- [Aim of the task] All lines holding the string "more" should be copied from the data below.

Dataset entries
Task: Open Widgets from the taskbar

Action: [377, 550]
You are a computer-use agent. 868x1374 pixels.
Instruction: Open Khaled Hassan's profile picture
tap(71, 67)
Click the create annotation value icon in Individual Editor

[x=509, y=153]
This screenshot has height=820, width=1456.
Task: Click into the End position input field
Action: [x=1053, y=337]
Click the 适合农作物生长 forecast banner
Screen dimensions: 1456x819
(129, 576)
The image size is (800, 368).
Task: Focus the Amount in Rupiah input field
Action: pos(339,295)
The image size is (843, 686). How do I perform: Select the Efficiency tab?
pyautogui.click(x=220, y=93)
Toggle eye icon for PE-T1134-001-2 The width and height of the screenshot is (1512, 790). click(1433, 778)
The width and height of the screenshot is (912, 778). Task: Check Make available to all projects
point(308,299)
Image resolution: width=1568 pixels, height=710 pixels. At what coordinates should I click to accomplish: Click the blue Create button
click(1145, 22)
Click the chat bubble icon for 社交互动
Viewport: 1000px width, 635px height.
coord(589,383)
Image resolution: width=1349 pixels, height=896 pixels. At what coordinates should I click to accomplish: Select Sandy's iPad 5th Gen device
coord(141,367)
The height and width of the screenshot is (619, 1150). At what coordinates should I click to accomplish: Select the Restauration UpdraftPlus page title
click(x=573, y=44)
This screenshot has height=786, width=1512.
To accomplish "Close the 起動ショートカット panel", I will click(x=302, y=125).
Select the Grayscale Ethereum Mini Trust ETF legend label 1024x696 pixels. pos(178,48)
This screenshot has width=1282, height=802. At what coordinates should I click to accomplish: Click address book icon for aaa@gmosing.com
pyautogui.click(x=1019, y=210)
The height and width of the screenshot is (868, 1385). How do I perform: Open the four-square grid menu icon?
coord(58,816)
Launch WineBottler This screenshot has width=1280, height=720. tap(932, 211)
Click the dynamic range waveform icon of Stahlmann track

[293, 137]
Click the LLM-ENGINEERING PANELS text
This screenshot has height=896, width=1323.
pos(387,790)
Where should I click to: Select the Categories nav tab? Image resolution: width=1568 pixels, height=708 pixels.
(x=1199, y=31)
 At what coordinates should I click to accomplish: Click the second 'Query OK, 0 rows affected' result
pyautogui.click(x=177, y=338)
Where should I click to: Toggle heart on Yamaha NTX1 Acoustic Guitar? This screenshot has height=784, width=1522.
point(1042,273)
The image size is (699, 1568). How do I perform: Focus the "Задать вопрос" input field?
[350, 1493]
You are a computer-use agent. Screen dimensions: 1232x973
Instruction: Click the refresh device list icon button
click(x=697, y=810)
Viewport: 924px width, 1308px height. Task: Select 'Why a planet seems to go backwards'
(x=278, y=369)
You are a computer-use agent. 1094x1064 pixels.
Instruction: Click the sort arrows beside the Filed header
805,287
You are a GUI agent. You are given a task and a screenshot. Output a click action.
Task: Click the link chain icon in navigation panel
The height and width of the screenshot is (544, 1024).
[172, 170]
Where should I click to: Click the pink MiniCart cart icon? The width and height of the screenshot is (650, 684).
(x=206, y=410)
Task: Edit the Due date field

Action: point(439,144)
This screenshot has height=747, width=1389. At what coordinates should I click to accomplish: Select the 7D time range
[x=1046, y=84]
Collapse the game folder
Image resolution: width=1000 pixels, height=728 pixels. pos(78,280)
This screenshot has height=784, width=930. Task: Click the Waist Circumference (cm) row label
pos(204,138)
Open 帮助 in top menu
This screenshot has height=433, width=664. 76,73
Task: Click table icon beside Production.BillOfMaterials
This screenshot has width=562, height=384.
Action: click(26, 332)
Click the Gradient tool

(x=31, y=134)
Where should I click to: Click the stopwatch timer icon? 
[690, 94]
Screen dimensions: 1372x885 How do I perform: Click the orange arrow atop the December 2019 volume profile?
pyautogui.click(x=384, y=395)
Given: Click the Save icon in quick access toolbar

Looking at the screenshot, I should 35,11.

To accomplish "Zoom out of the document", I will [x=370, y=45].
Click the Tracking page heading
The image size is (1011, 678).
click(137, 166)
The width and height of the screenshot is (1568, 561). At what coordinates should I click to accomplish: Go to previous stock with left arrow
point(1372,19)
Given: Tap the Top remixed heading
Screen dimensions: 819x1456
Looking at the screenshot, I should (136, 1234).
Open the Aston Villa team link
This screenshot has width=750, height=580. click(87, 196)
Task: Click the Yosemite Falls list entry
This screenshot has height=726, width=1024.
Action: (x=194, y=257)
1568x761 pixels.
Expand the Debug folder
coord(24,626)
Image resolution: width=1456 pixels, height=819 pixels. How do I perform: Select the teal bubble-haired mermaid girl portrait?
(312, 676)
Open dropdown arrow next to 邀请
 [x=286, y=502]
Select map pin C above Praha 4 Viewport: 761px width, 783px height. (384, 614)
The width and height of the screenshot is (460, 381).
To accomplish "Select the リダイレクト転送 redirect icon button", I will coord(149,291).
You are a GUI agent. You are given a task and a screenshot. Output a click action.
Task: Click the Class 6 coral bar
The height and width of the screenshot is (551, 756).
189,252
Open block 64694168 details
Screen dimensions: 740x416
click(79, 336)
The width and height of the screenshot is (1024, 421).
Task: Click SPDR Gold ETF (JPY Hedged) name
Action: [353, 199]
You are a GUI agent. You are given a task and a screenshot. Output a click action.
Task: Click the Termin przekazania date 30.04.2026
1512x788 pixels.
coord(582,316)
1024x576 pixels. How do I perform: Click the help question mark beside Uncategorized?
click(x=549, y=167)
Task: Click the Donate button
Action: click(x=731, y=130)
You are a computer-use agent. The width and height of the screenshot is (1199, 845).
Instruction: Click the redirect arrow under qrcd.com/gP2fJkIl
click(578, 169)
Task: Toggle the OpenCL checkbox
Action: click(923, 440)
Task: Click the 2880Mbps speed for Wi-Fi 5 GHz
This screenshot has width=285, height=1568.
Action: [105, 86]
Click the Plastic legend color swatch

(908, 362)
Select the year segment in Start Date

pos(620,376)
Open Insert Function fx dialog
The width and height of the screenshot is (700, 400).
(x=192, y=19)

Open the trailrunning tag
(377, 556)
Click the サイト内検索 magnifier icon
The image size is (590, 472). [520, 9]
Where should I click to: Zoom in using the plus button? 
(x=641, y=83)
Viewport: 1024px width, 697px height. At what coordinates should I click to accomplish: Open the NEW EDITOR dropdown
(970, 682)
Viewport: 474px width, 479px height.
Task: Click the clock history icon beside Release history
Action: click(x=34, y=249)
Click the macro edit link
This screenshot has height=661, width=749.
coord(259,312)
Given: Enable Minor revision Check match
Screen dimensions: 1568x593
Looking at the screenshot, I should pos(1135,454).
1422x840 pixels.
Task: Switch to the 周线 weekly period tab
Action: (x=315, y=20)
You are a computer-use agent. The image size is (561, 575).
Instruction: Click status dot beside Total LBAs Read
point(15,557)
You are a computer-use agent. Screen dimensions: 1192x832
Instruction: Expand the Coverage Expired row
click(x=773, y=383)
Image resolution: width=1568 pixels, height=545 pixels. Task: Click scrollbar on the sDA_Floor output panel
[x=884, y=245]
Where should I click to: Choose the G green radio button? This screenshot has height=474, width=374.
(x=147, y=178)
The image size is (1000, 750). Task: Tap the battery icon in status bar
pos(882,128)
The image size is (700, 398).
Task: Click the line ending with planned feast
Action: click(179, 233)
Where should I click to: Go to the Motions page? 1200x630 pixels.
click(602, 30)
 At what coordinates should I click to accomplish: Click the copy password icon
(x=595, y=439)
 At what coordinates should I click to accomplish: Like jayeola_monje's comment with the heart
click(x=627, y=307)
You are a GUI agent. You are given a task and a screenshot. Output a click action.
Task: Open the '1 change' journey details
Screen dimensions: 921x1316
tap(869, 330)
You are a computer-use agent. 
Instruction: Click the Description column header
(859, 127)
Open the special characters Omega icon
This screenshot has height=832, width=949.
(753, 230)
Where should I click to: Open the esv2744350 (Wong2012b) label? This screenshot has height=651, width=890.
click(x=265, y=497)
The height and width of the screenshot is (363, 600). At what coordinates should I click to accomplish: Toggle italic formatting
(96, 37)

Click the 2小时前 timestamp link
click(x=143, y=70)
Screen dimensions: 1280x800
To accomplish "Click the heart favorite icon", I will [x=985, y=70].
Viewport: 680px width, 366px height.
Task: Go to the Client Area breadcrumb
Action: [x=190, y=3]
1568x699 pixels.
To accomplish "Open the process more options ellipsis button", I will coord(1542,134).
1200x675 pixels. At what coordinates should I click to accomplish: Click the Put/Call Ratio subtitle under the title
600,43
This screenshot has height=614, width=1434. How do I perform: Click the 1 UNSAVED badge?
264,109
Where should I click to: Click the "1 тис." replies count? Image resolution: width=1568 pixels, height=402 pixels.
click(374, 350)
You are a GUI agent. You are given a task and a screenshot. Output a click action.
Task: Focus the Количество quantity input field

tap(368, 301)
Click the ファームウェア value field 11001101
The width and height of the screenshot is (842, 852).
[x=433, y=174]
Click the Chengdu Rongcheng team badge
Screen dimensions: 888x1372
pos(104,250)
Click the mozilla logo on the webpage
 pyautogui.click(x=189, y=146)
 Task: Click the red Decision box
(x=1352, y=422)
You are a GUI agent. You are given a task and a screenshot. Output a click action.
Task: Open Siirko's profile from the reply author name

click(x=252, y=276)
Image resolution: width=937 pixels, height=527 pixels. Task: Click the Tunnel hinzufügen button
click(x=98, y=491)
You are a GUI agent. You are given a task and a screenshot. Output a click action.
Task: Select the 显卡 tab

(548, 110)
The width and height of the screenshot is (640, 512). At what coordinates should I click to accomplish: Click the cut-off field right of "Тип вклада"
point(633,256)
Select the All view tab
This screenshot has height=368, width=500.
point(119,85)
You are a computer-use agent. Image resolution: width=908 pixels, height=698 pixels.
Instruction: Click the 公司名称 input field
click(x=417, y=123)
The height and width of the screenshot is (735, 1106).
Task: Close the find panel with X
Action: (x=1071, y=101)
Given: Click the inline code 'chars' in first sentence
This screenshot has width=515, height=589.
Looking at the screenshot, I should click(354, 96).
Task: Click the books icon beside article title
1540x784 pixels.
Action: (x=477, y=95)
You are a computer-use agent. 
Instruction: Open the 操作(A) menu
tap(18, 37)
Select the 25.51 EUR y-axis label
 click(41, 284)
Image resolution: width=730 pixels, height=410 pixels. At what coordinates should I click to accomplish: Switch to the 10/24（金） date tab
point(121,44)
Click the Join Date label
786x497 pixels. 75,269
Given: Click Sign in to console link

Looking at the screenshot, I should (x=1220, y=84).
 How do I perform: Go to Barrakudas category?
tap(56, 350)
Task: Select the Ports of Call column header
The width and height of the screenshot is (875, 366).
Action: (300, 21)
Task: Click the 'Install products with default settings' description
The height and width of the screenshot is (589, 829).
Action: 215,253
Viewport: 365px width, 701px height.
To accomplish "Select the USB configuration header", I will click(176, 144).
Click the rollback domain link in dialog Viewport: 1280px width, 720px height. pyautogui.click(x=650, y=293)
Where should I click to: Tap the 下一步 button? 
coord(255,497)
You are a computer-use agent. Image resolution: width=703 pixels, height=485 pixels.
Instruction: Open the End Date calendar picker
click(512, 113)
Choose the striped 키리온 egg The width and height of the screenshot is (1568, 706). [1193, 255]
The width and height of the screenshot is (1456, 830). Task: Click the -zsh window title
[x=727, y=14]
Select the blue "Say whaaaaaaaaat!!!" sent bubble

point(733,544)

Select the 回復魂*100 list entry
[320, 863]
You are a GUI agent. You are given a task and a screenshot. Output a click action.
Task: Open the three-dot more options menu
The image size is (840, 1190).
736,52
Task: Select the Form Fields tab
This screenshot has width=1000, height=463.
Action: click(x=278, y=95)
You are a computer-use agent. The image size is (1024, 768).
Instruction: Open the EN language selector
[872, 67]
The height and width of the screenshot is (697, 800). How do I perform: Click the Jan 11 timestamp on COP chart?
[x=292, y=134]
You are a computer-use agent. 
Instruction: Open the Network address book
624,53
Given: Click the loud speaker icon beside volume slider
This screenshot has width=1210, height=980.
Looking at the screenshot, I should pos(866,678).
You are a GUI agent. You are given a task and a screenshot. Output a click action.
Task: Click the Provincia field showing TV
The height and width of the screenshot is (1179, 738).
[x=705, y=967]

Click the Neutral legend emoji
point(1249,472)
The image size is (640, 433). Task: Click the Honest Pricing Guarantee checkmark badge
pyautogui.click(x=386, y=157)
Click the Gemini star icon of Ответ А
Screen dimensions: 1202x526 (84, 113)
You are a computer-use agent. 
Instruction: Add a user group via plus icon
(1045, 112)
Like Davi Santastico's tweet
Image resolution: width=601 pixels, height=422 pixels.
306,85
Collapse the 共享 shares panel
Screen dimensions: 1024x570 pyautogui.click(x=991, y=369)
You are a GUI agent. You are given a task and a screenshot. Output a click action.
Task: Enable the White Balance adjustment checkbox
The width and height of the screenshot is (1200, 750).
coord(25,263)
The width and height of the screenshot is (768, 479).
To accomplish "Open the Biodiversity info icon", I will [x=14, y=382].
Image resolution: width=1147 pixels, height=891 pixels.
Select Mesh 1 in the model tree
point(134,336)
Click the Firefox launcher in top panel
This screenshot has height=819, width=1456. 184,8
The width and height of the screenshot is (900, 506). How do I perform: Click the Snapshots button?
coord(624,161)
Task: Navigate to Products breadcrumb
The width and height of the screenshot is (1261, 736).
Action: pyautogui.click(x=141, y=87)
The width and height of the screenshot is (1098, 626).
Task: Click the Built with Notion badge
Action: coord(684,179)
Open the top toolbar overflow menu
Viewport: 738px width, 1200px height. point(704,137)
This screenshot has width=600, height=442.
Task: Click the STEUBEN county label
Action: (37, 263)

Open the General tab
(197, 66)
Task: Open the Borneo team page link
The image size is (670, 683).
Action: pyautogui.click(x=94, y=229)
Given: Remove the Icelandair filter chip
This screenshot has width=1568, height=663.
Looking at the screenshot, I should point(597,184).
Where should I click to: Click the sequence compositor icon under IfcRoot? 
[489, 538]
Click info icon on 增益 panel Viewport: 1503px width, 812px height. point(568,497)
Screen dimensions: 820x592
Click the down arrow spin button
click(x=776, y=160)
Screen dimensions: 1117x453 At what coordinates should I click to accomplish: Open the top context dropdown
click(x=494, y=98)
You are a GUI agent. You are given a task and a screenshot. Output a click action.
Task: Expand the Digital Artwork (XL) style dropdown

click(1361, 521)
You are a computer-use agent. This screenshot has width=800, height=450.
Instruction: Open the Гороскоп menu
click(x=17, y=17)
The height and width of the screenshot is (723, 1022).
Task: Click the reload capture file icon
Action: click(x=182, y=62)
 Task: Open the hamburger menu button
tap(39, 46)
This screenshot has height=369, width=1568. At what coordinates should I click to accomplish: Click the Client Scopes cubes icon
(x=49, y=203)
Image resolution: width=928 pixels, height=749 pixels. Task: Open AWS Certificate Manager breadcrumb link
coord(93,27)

- [Answer to the problem]
To accomplish "Open the process more options ellipsis button", I will coord(1542,134).
Task: Open the three-dot more options menu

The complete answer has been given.